The input to this method requires a number of additional parameters, however, for the purposes of this demo, we will not be discussing them.

    def sample(self, latent_z, voice_thresholds, voice_max_count_allowed, sampling_mode: int = 0,
               temperature: float = 1.0):
        """Converts the latent vector into hit, vel, offset values

        :param latent_z: (Tensor) [N x latent_dim]
        :param voice_thresholds: [N x 9] (floatTensor) Thresholds for hit prediction 
        :param voice_max_count_allowed: [N x 9] (floatTensor) Maximum number of hits to allow for each voice
        :param sampling_mode: (int) 0 for top-k sampling,
                                    1 for bernoulli sampling
        :param temperature: (float) temperature for sampling

        Returns:
        h, v, o, _h
        """

Midi Mappings

The 9 voices of the model are as follows:

IndexInstrumentMidi Note
0Kick36
1Snare38
2Closed HiHat42
3Open HiHat46
4Low Tom41
5Mid Tom47
6High Tom50
7Crash Cymbal49
8Ride Cymbal51

Plugin Name and Description

As mentioned here, we need to specify the name of the plugin as well as some descriptions for it.

To do this, we will modify the PluginCode/CMakeLists.txt file as follows:

project(Demo1 VERSION 0.0.1)

set (BaseTargetName Demo1)

add_definitions(-DPROJECT_NAME="${BaseTargetName}")

juce_add_plugin("${BaseTargetName}"
        # VERSION ...                               # Set this if the plugin version is different to the project version
        # ICON_BIG ...                              # ICON_* arguments specify a path to an image file to use as an icon for the Standalone
        # ICON_SMALL ...
        COMPANY_NAME "DemosMid2Mid"                 # Replace with a tag identifying your name
        IS_SYNTH TRUE                               # There is no MIDI vst3 plugin format, so we are going to assume a midi instrument plugin
        NEEDS_MIDI_INPUT TRUE
        NEEDS_MIDI_OUTPUT TRUE
        AU_MAIN_TYPE kAudioUnitType_MIDIProcessor
        EDITOR_WANTS_KEYBOARD_FOCUS FALSE
        COPY_PLUGIN_AFTER_BUILD TRUE                 # copies the plugin to user plugins folder so as to easily load in DAW
        PLUGIN_MANUFACTURER_CODE Juce                #
        PLUGIN_CODE aaaa                             # MUST BE UNIQUE!! If similar to other plugins, conflicts will occur
        FORMATS AU VST3 Standalone
        PRODUCT_NAME "Demo1")           # Replace with your plugin title

Once you re-build the cmake project, and re-build the plugin, you should see the name of the plugin change in the DAW:

Now we are ready to move on to the next step.


GUI and Parameters

1. Placing a button for random generation

As discussed in the Graphical Interface section of the documentation, to prepare the interface we will need to figure out what UI elements we need as well as how we want to organize them!

For this demo, all we need is a single button which will trigger the generation of a random pattern. As such, we will modify "UI" field of the settings.json file as follows:

    {
            "UI": {
                "resizable": true,
                "maintain_aspect_ratio": true,
                "width": 1000,
                "height": 800,
                "tabList": [
                    {
                        "name": "RandomGeneration",
                        "sliders": [],
                        "rotaries": [],
                        "buttons": [{
                            "label": "Randomize",
                            "isToggle": false,
                            "topLeftCorner": "Kh",
                            "bottomRightCorner": "Pm",
                            "info": "Press this button to generate a random pattern"

## Input material

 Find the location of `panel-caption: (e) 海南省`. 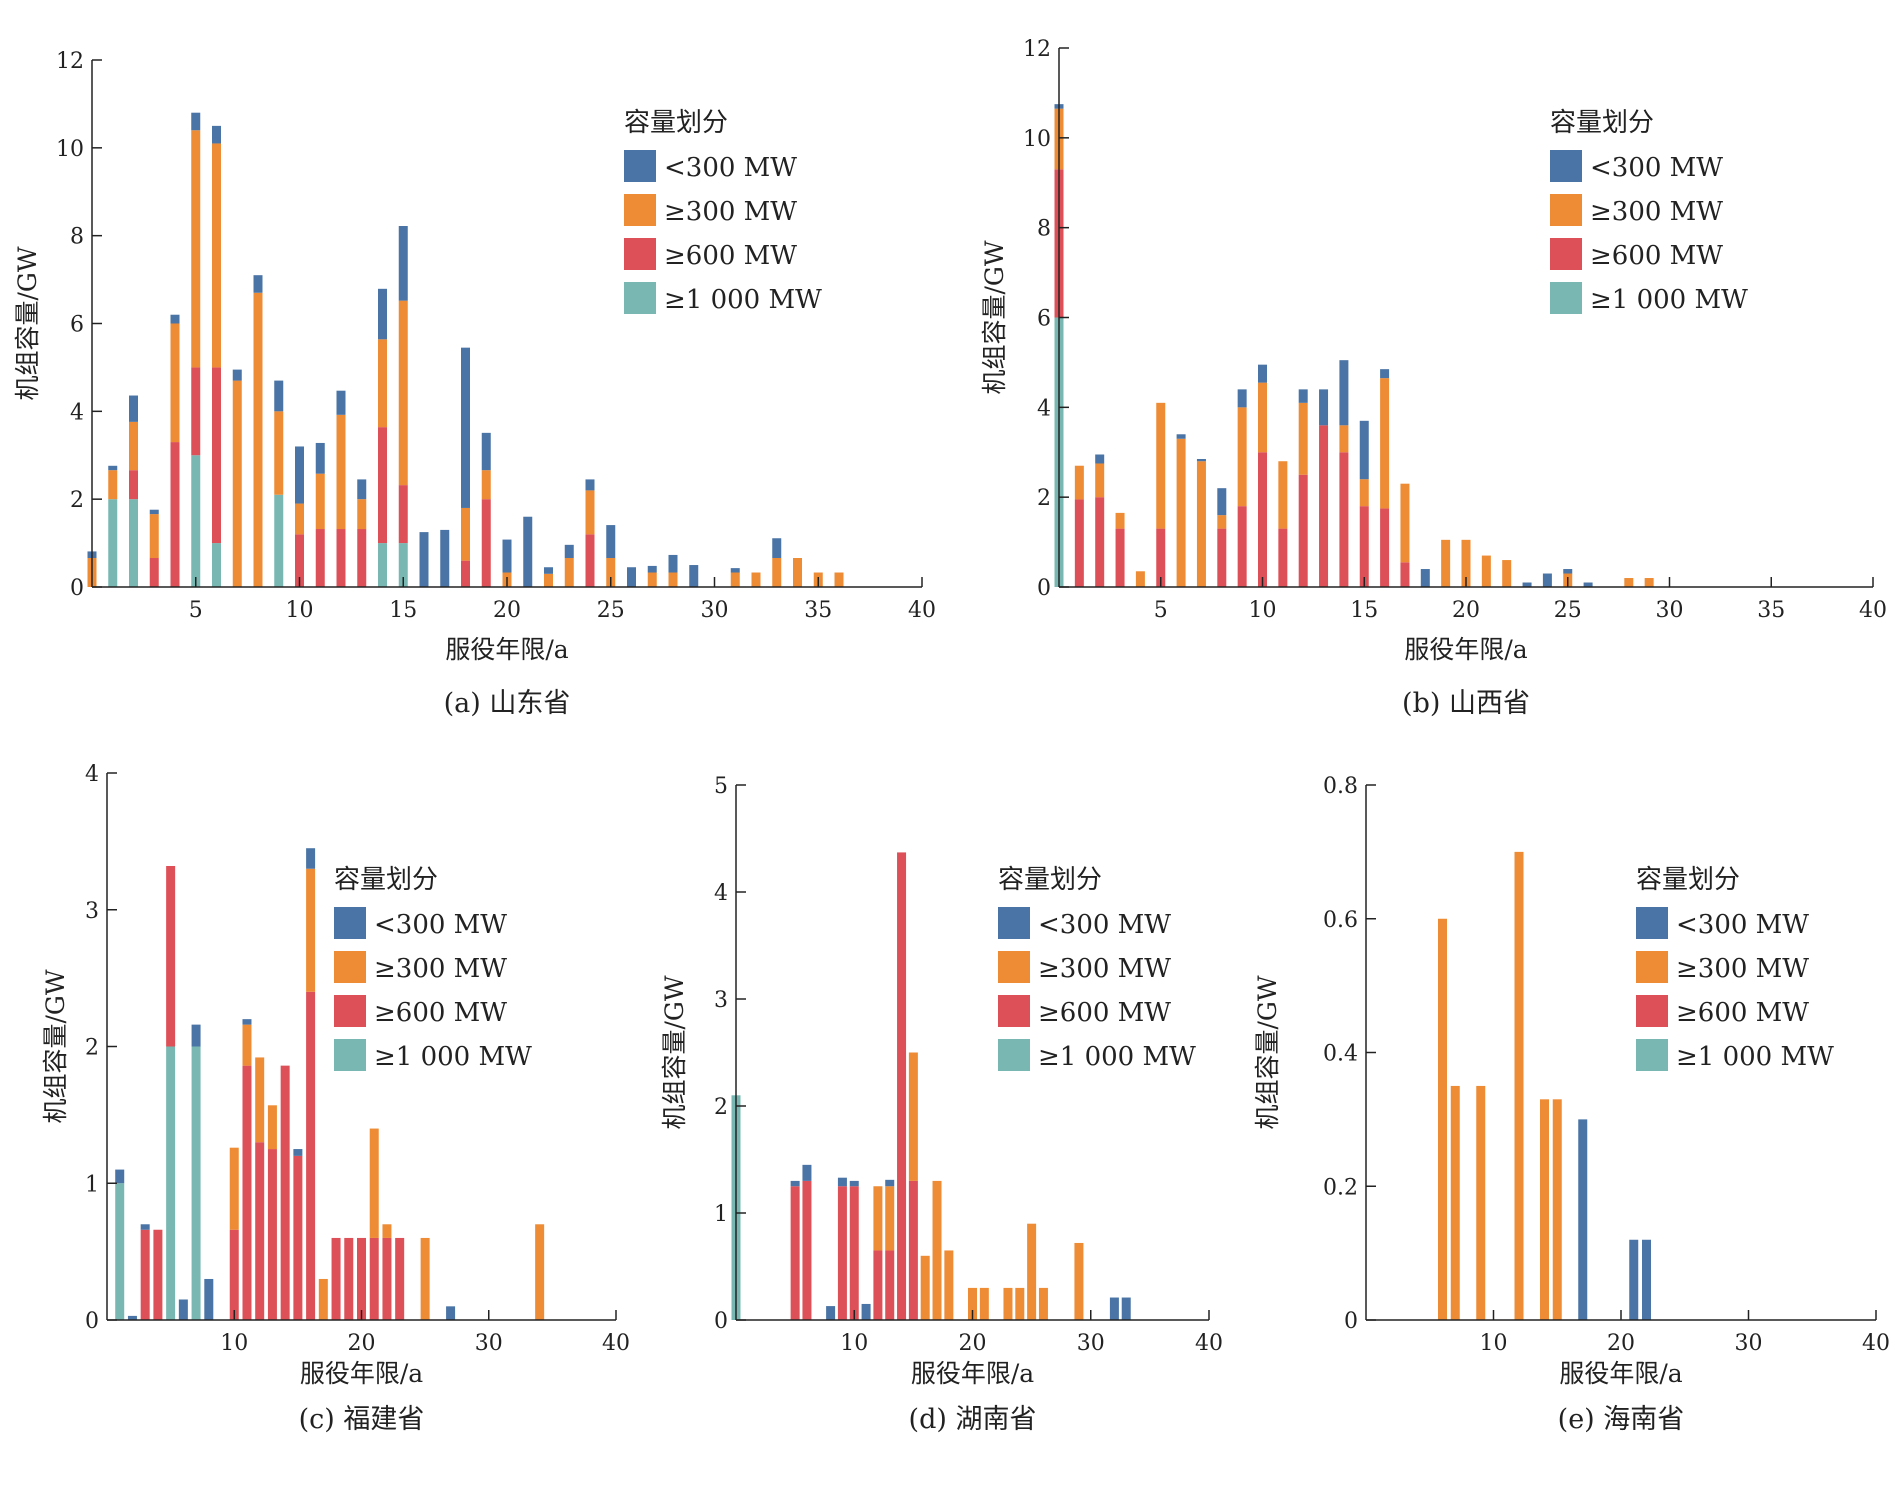

panel-caption: (e) 海南省 is located at coordinates (1622, 1420).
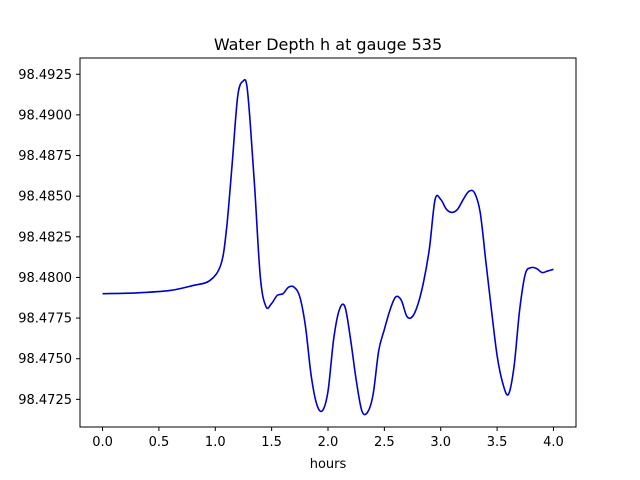  I want to click on chart-title: Water Depth h at gauge 535, so click(328, 44).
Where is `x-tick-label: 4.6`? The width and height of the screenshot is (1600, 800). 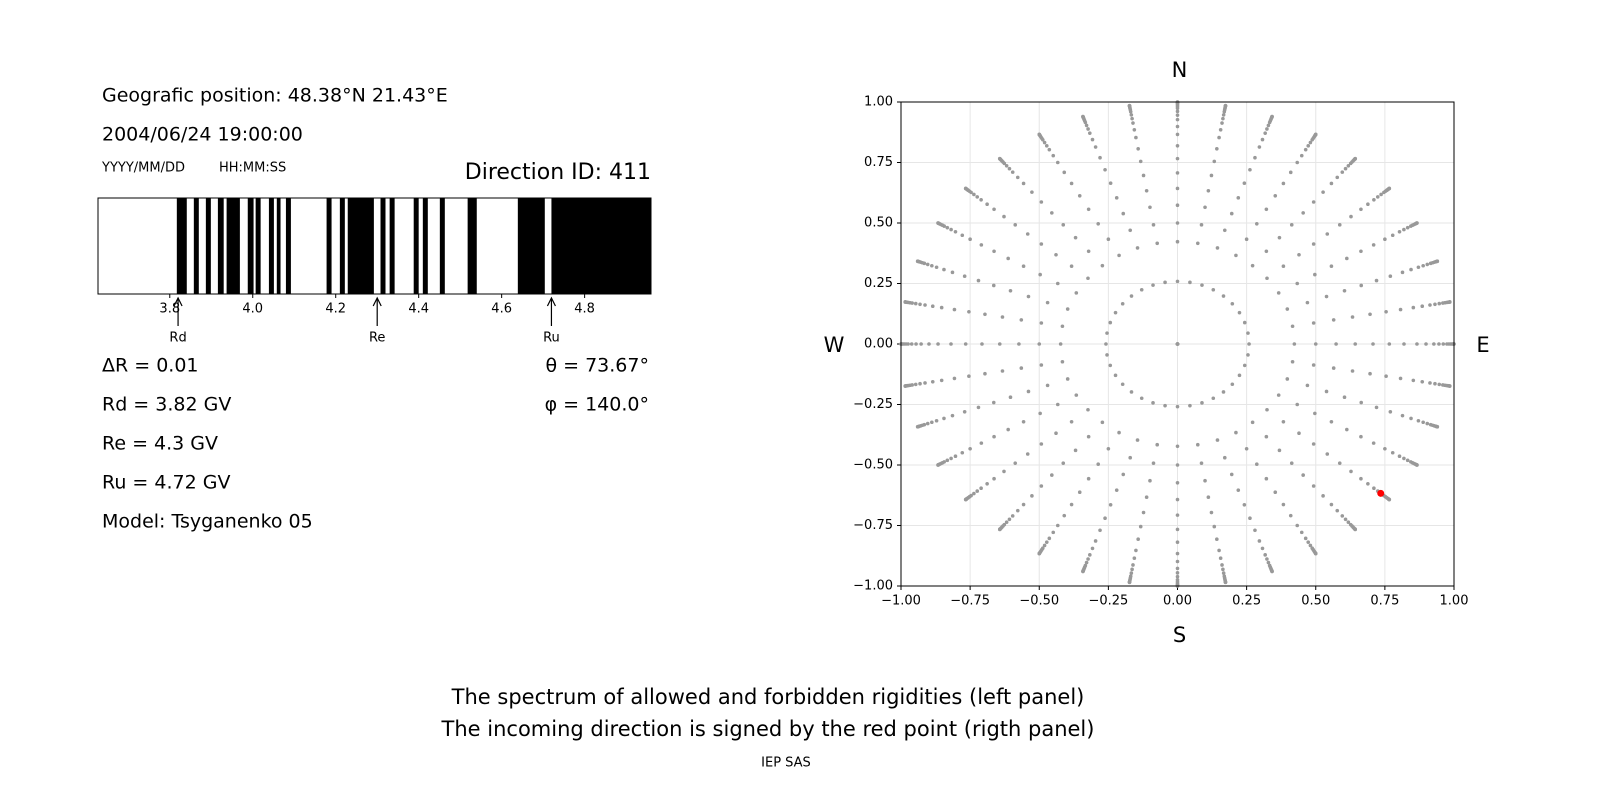 x-tick-label: 4.6 is located at coordinates (502, 310).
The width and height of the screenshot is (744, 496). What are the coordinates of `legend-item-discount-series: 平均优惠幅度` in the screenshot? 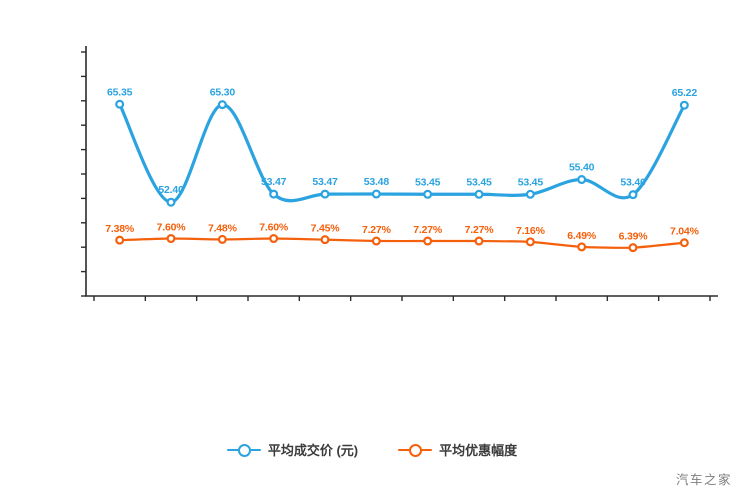 It's located at (458, 450).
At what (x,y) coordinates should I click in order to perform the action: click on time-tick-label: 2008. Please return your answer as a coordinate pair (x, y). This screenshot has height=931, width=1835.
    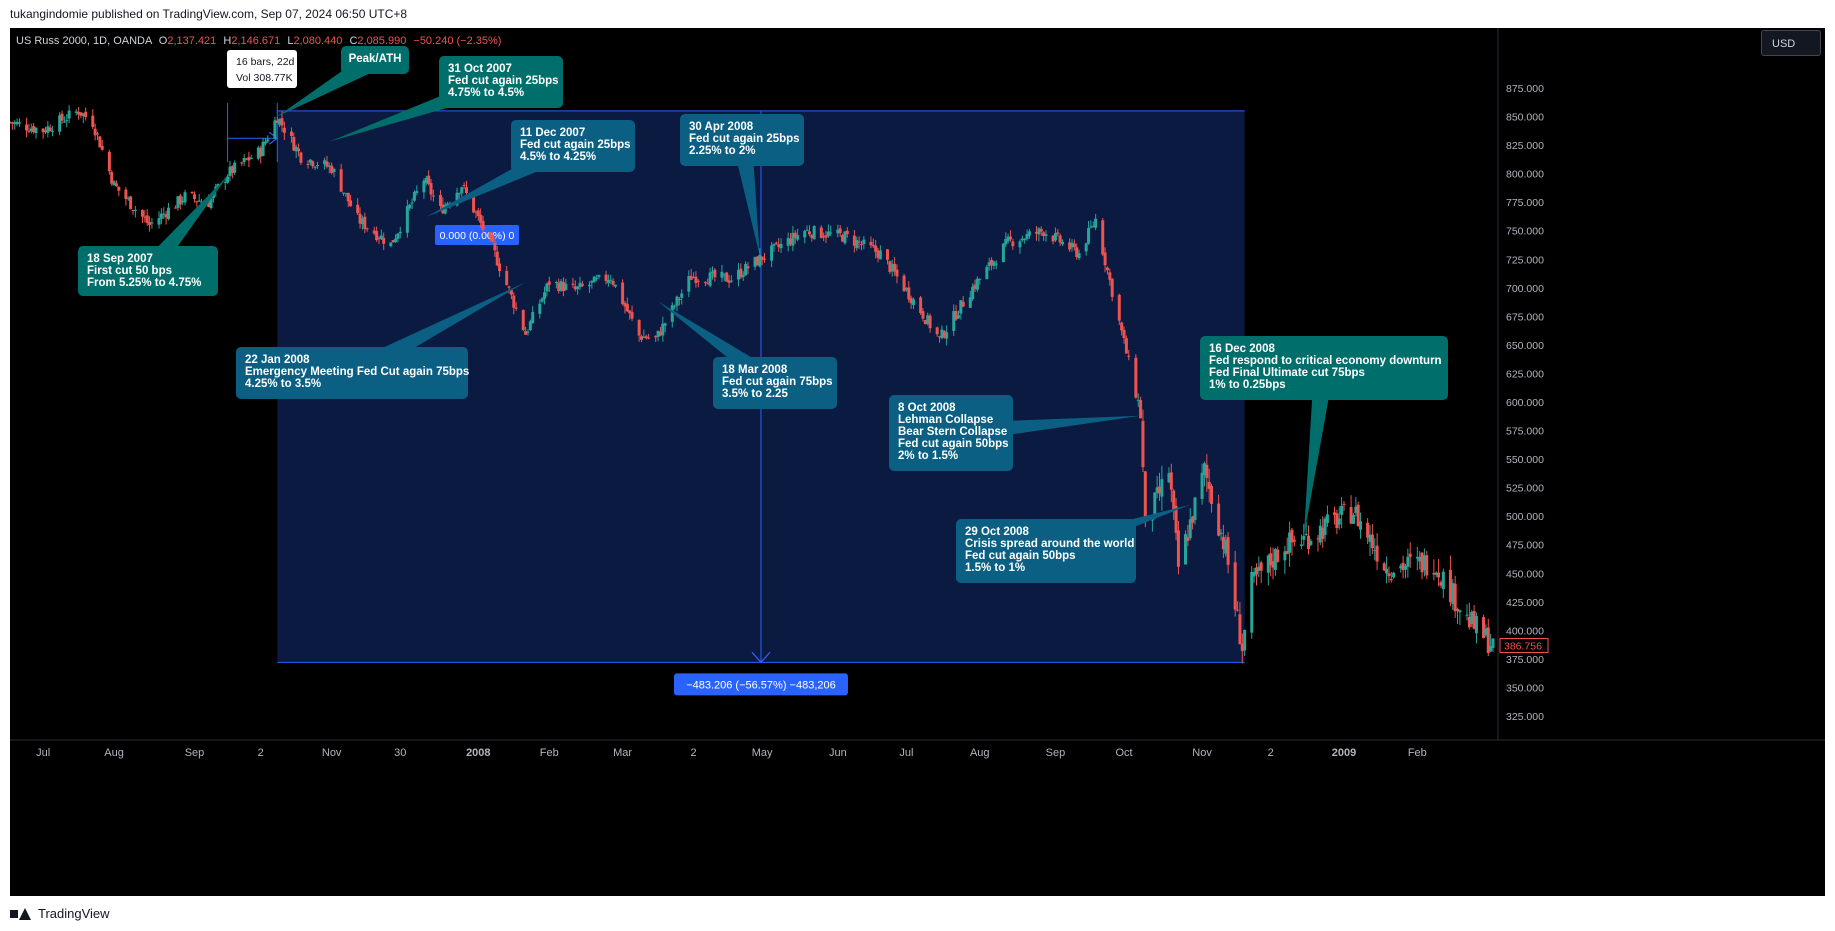
    Looking at the image, I should click on (478, 753).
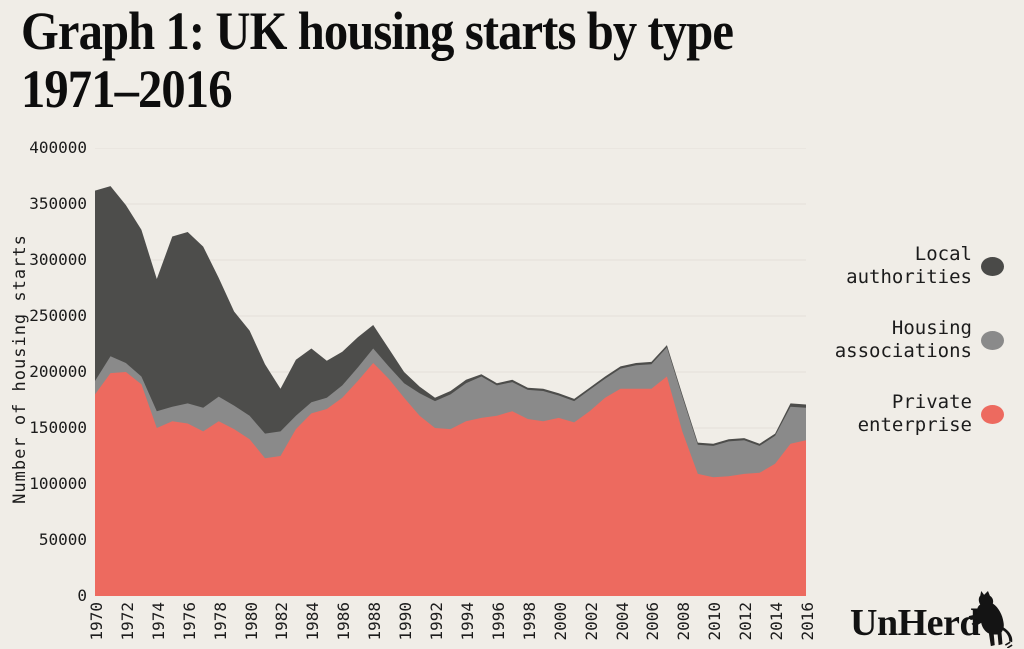 This screenshot has width=1024, height=649. I want to click on x-tick-label: 1970, so click(96, 622).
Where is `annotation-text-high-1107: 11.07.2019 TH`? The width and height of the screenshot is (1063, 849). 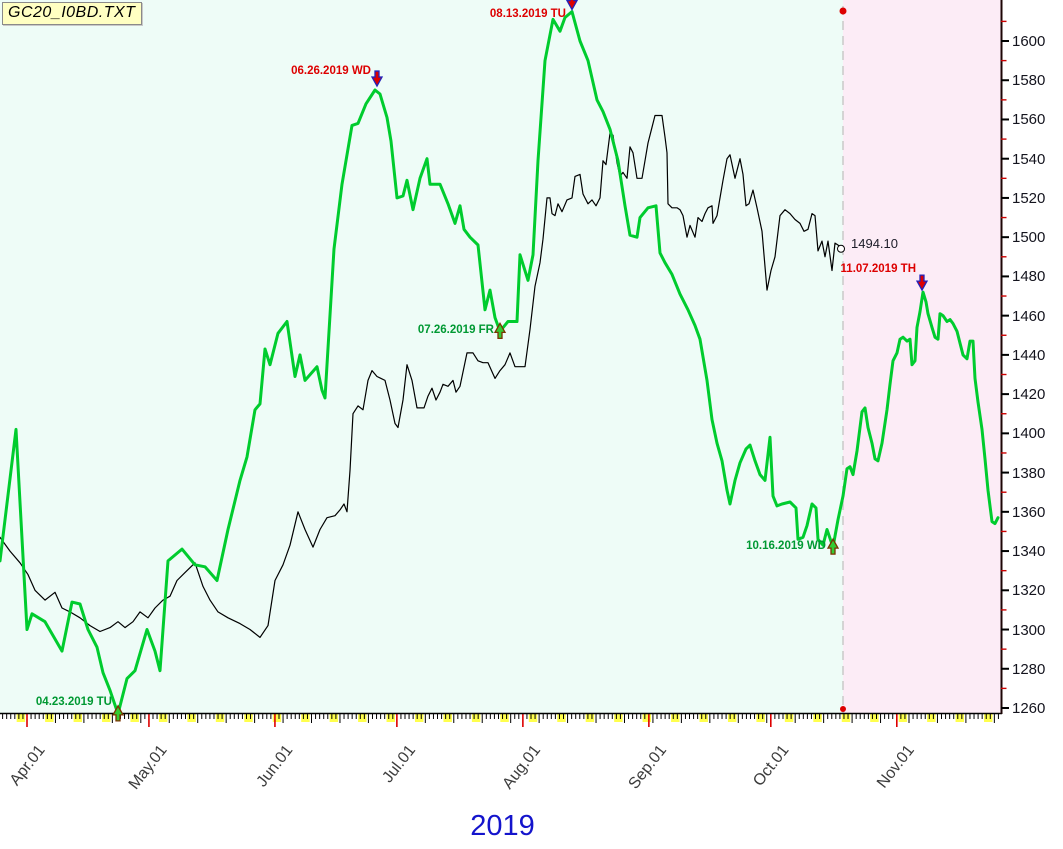
annotation-text-high-1107: 11.07.2019 TH is located at coordinates (878, 269).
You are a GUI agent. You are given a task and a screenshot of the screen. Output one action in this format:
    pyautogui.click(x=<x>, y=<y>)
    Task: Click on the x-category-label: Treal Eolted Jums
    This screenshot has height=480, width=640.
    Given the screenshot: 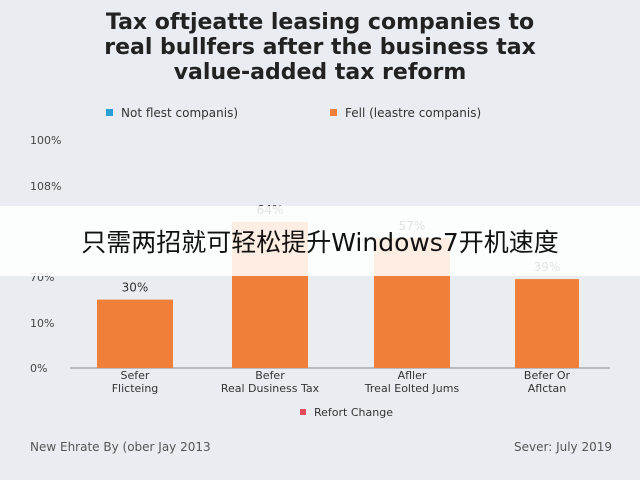 What is the action you would take?
    pyautogui.click(x=412, y=388)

## Work to complete
1. Translate this sentence from the plugin tutorial into Spanish: "For this demo, all we need is a single button which will trigger the generation of a random pattern."
2. Reproduce, word for word, the part of the rows that opens with the line containing "You are a GUI" and closes with the line containing "This screenshot has height=480, width=640.", including both of those lines.

## Expected outputs
1. Para esta demostración, lo único que necesitamos es un solo botón que active la generación de un patrón aleatorio.

2.
You are a GUI agent. You are given a task and a screenshot of the screen. Output one action in this format:
    pyautogui.click(x=<x>, y=<y>)
    Task: Click on the x-category-label: Treal Eolted Jums
    This screenshot has height=480, width=640.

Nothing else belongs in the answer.